**Goal of the exercise**
In the listing that follows, determine how many lines include the word "will". Respond with that number alone.

• • • •

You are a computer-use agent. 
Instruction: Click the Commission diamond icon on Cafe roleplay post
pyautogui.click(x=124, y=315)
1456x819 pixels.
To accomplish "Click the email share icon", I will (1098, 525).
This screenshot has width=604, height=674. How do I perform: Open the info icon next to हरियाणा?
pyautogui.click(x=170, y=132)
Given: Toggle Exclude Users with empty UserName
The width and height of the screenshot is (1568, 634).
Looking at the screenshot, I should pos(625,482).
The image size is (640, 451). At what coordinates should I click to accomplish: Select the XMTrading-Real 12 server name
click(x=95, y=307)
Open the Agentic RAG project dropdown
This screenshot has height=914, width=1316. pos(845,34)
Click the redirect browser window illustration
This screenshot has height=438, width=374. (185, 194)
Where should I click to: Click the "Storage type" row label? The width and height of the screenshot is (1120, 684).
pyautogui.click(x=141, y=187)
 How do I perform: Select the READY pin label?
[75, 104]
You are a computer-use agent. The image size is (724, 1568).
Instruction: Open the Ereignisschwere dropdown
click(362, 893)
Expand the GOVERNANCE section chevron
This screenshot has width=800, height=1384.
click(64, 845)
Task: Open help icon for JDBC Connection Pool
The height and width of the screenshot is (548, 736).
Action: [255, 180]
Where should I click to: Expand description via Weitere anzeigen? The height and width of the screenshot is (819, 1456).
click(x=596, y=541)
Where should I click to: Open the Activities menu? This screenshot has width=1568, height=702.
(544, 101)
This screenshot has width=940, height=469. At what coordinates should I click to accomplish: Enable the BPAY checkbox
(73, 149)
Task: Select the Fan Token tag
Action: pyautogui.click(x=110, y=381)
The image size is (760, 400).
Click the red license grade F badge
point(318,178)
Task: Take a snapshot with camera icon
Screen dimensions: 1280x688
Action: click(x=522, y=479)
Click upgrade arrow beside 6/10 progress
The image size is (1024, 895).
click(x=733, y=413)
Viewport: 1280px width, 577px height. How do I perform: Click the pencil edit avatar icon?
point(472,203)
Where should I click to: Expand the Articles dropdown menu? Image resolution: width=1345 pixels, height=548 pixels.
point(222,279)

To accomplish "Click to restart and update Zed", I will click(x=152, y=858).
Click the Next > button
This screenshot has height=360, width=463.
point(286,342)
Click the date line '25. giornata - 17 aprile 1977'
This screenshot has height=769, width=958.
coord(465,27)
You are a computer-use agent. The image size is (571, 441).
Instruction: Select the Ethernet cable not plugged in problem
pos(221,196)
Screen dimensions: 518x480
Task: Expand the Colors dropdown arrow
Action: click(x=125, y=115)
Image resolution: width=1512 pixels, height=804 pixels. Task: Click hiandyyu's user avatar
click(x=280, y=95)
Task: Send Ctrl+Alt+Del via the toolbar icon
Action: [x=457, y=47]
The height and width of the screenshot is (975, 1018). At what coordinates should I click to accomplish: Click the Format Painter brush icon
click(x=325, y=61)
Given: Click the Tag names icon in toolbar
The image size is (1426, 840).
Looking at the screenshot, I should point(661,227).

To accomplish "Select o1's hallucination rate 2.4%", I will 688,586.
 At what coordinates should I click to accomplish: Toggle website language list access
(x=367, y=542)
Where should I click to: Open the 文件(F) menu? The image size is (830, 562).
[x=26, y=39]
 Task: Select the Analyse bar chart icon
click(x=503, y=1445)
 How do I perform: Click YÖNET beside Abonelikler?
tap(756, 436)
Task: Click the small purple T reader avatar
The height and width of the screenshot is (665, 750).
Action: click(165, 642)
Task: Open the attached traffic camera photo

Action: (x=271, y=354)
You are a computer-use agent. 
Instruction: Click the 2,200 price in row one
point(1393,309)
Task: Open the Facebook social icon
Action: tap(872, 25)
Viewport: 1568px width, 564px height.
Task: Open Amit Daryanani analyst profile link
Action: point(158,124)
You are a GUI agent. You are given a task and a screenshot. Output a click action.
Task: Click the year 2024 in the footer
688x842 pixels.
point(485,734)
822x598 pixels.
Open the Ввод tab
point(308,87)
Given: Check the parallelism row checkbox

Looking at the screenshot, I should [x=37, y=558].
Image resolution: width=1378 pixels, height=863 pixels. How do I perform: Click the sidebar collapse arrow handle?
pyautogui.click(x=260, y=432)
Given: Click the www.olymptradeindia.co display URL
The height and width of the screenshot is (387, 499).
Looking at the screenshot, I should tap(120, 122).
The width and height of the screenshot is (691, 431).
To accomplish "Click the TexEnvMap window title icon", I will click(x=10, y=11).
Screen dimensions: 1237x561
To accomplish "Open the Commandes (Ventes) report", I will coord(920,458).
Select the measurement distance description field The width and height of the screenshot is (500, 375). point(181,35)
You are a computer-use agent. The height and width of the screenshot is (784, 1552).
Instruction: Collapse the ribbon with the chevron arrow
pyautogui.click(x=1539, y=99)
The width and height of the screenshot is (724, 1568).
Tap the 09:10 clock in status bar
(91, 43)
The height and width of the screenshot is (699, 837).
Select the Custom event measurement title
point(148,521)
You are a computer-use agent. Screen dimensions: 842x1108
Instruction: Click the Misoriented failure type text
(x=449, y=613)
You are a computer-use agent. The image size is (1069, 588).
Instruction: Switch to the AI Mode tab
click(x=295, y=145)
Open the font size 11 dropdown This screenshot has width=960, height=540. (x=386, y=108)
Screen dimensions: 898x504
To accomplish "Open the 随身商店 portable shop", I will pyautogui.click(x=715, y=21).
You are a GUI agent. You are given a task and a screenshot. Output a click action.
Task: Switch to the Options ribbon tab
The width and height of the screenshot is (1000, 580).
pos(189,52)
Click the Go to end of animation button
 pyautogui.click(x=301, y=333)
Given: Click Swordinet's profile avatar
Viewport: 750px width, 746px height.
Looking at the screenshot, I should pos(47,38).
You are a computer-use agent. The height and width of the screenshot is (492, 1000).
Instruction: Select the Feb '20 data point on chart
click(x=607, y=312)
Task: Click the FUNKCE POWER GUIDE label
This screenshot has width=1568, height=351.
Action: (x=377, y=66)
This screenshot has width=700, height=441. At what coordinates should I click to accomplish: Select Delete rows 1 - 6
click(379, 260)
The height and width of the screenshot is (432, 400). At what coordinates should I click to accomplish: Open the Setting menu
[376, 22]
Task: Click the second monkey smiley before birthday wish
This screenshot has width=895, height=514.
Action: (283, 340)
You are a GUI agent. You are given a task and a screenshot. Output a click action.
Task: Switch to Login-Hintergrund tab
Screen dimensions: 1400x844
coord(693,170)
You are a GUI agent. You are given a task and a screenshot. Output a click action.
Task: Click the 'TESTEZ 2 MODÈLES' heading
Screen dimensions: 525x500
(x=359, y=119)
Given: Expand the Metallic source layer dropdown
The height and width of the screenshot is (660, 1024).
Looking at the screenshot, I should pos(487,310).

• • • •

**Your solution**
6